That being said, I appreciated his take on the issue and the historical patterns he pointed out to solidify the understanding of why he was led to his solution, and predictions of the future - which I thought wrapped the book up quite well.
I also appreciated his thoughtful instructions on how to read the book (different per chapter!). As someone who’s been reading “market jargon” for a few years I can only imagine how intimidating some of this information would be if I wasn’t as familiar with the topics at hand.
Dahlio makes big claims about the “big debt cycle” but has no evidence to back it up throughout the book.
His fundamentals on economics are mostly good, but also through an investors lens.
Towards the end of the book, his core premise reveals part of the issue, which is he has a presupposition that with the ability to capture all knowledge the future can be predicted. It’s a pretty obviously faulty premise.
The graphs in the book are mainly ascientific and serve mainly to try to illustrate his points.
The history overview are a bit odd and tangential though not necessarily wrong.
His political section is already dated (idk why you would write current events) and overly naive.
Anyone interested in this book would be better off reading other economists, historians, and political writers.
Nearly a century ago by now, my father taught graduate students business cycle theory, while he was finishing his degree in agricultural economics.
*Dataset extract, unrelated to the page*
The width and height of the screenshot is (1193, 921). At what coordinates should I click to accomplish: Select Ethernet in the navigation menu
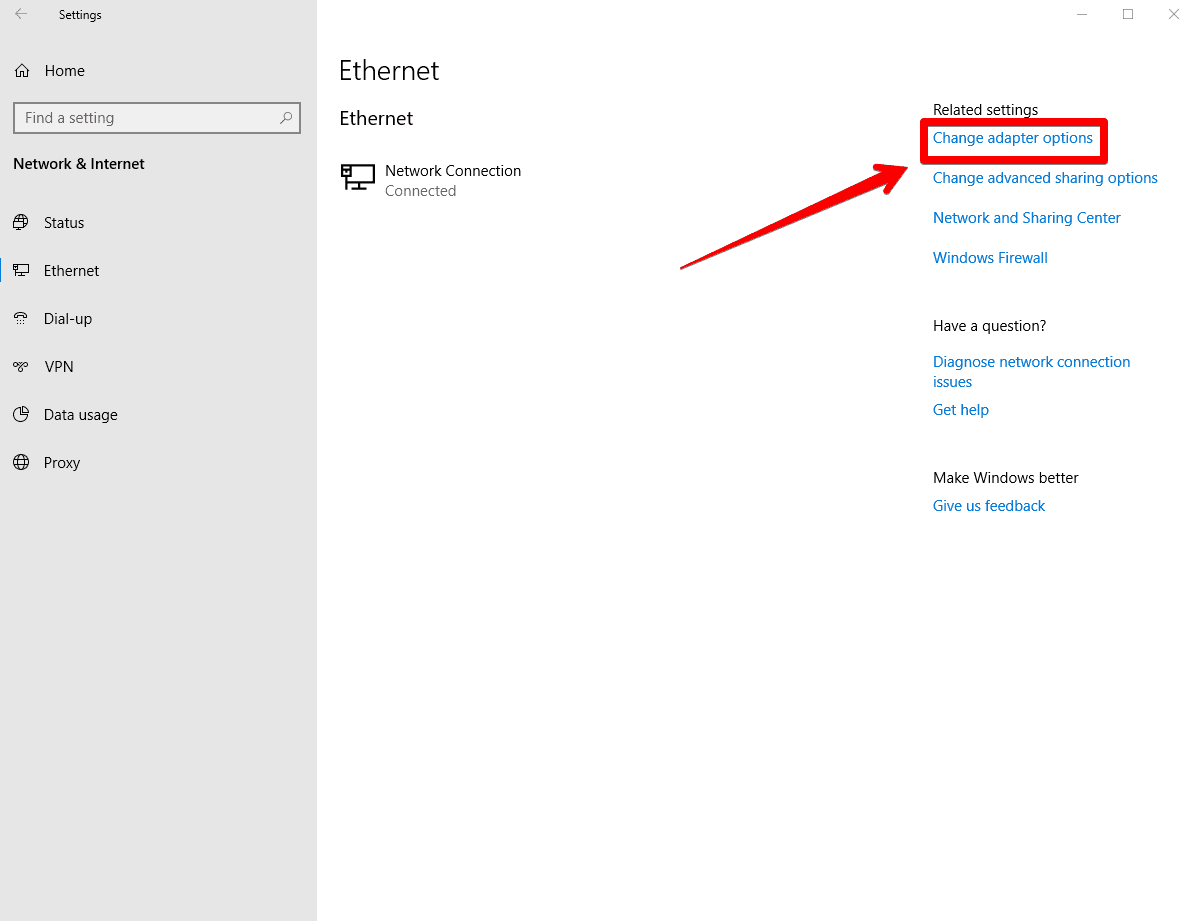(71, 270)
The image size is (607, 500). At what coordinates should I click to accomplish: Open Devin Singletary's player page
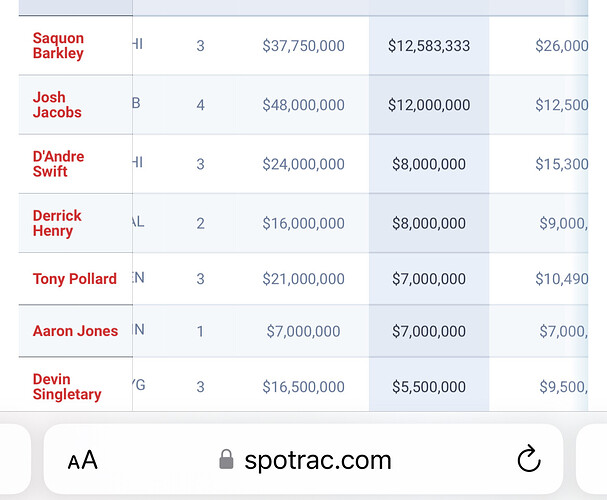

As he became invested in agricultural statistics over his long career, he learned that all generalities are false, no matter how well they appear backed up by statistics.
Dalio’s monetarist theory of economic cycles consequently reminds me of medieval geocentrics who could calculate the motions of stars and planets with considerable accuracy, even though their planet was certainly not the center of the universe.
Dalio is a Platonist, not an Aristotelian. A Hedgehog who sees one big thing, and not a Fox who sees many things. His writing is pretentious, arrogant, supercilious, because he has made a lot of money as a hedge fund monetarist, and in his success he wrongly sees monetarism as the Key to Understanding Economics.
Dalio‘s Top Down, almost autocratic approach to economics naturally takes the perspective of the Lords and Masters of the Universe —the Robber Barons who have taken most of the global wealth, often by trickery and legal chicanery, the movers of global markets. Theirs is indeed a Platonic Universe where only the aristoi ( the best people) really matter.
Aristotelian Economics, by contrast, works from the bottom up, focusing not on gaining the most money, but on distributing the greatest economic good for the most people, starting with the poorest of the poor. And so these economists focus on microcosms, on the moral imperative of fairness, rather than the greedy lust of covetedness. A human potentialities model of economics, as Sen & Nussbaum describe it.
Yes, we the people today are at the mercy of politically influential monetarists. But what if economists took as their Original Position the standards of living of those most in need?
Dalio ends his book with a love letter to Trump and his ilk, those artful dodgers who brought about the Crash of 2008, escaping unscathed while poorer folks lost homes and livelihoods.
Picked up this one as I belong to the group of Ray which believes current economic world order centered around US is unsustainable. However, editors of the book sadly have done an awful job. Content of the book is worth 100 pages which has been dragged to 400. He often mentions he won’t go into certain topics because it will be a digression - such digressions would have been a lot better than repeating exactly the same statements over and over.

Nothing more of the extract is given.